Little Rock   Ok, Walmart is a huge business behemoth with millions of workers and billions of dollars in revenue, but the deafening roar of bad news is hard to paint a smiley face over and pretend everything is coming up roses in Bentonville.

The emperor’s nakedness in India, where the India FDI Watch Campaign and ACORN International are still working to force real regulations and requirements on foreign multi-brand retailers before foreign investment restrictions are relaxed, is increasingly impossible to gloss over.  Despite a fawning business press in India, recent reports noted that the company was only able to open 5 new stores rather than the 15 or so they had projected for 2012, and there are no signs that the numbers will speed up more for 2013.  Walmart can blame the problems of regulations and logistics, but the truth is that the Walmart business model is predicated on domination through control of logistics, so if this isn’t working for them, nothing in India will produce the profits they need.  On the regulations end, ongoing investigations of their corporate culture of bribery are slowing down their ability now to, how can I say, “grease those wheels.”

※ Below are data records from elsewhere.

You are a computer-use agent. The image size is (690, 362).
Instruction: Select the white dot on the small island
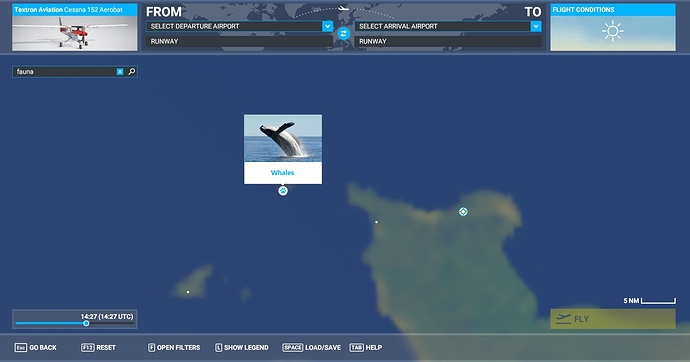tap(188, 292)
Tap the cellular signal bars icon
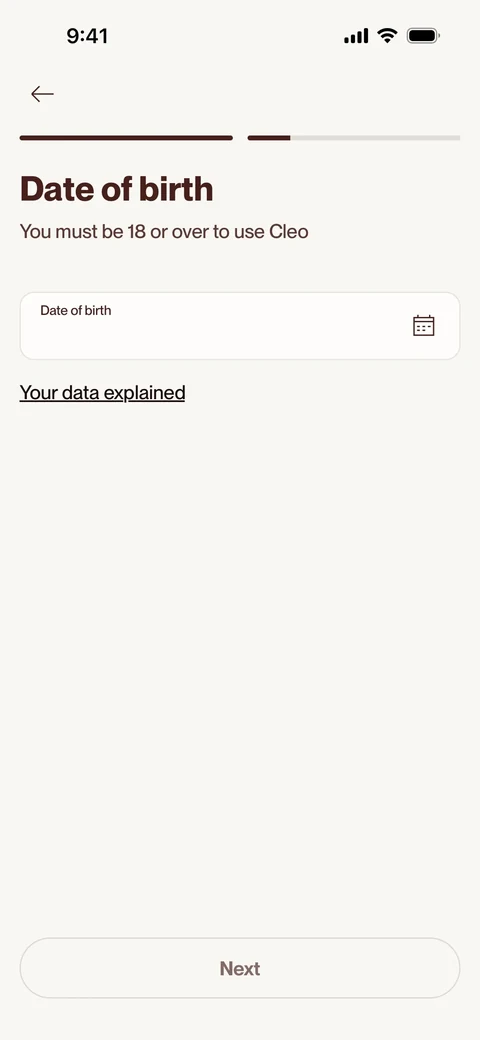The image size is (480, 1040). click(x=356, y=36)
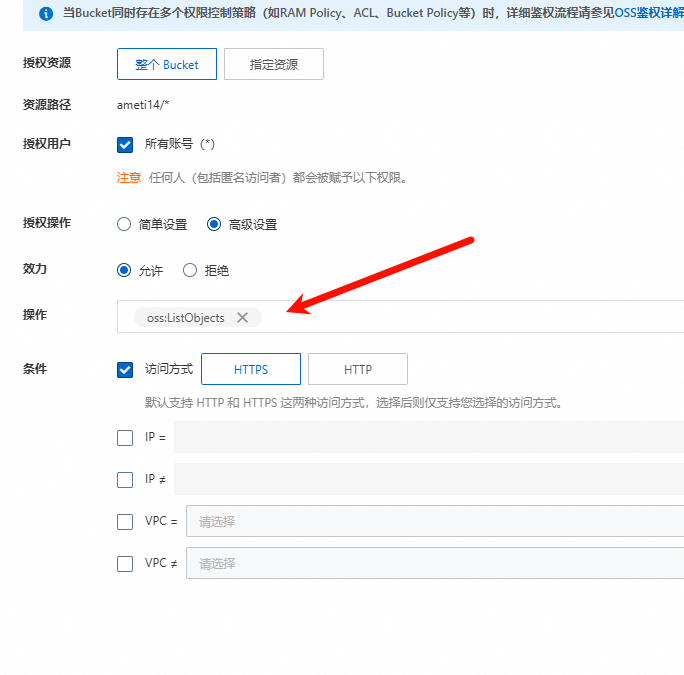This screenshot has width=684, height=675.
Task: Select 整个 Bucket resource option
Action: tap(167, 65)
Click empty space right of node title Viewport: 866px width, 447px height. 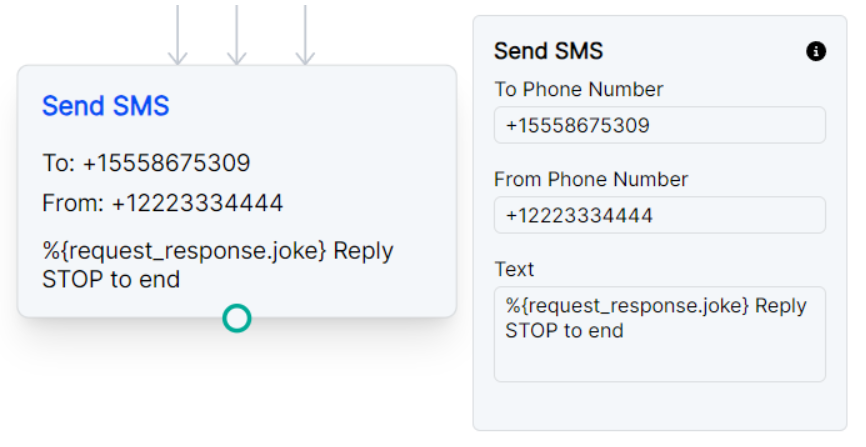click(320, 106)
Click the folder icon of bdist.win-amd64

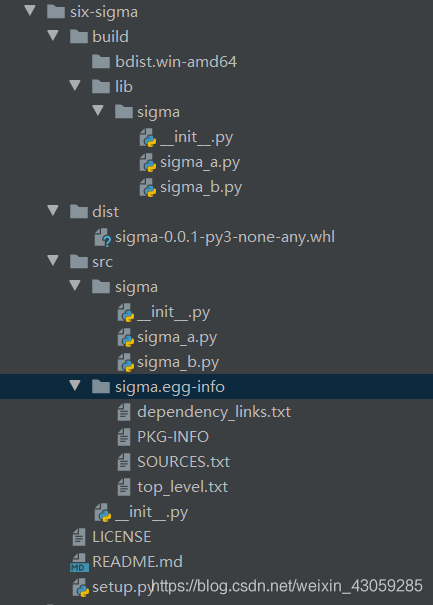pos(101,62)
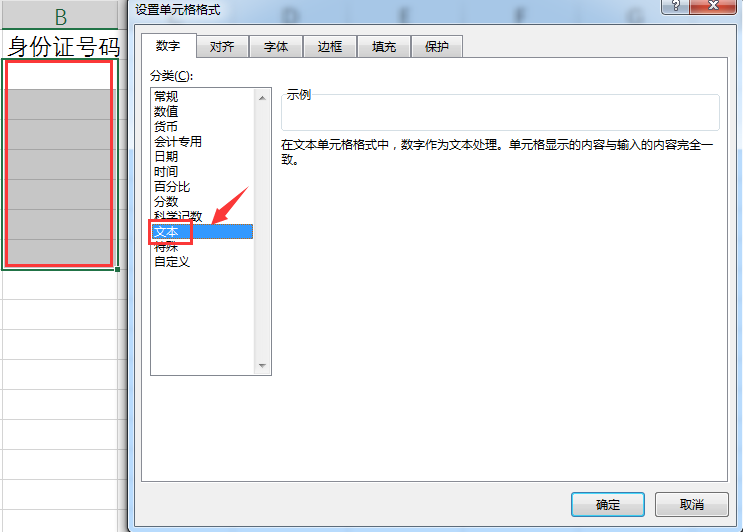
Task: Click scroll up arrow in category list
Action: pos(263,98)
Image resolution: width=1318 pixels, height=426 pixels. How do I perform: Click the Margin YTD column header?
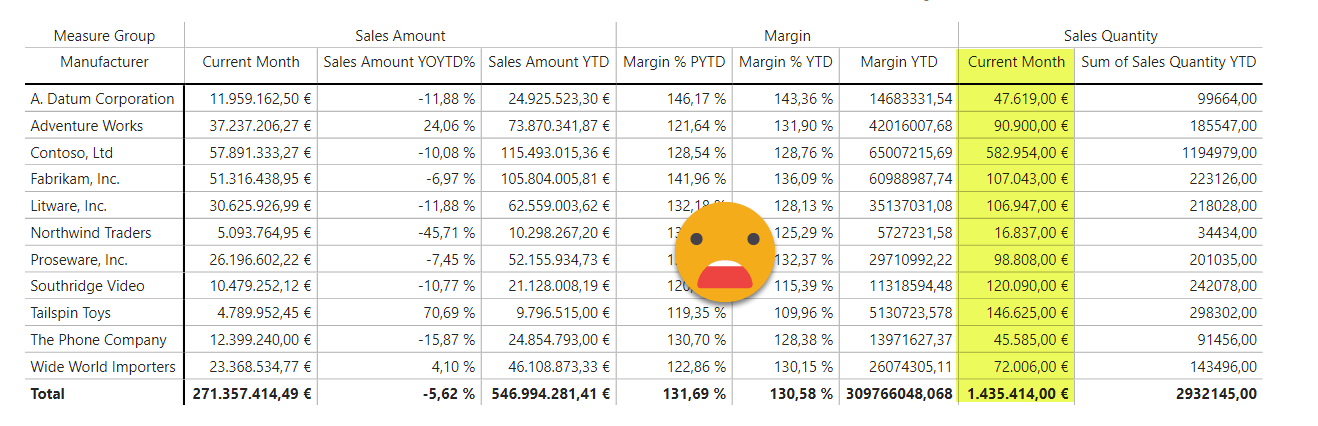pyautogui.click(x=899, y=62)
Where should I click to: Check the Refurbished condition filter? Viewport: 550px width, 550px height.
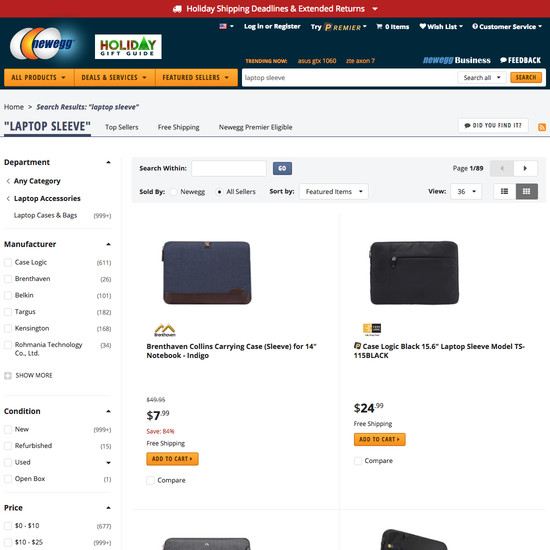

Michele Obama’s office and her fresh food initiative was forced to put out a release from the White House that Walmart was a “good partner,” after industry reports about the declining freshness of their produce, based on customer surveys, called into question all of their claims of a fresher, healthier set of offerings in their grocery departments.  I hope the White House had more to say than that, because the industry observers were clear that the real reason they are having trouble on freshness is that they have drastically reduced staffing by 15% or more at their superstores, and the stocking crew simply cannot keep up with the square footage and the requirements of constant, timely refrigeration required by fresh food items.   When the nation’s largest private sector employer cuts 15% of its workforce that translates into hundreds of thousands of jobs squeezed out of the economy.  In Walmart’s case, that also means reduced hours for those that are left minding the store.

Oh, and, please, let’s not forget the whole corporate culture of corruption and bribery, first exposed in Mexico and then India and China.  With efforts announced by the new leadership in China that corruption at the top has to stop or the Party is in trouble, Walmart under the gun may not be able to pull the trigger as quickly to implement future expansion.   More than 55% of the company revenues come from overseas operations, so cutting down the growth engine in places like India and China also spells real trouble for their business model.

Banks may be “too big to fail,” but Walmart needs to start learning that retail and grocery chains are failing all of the time.  A look around the malls at Sears, JC Penney, K-Mart, Krogers, and scores of others should be enough to encourage some humility, but that also has never been part of the Walmart corporate culture.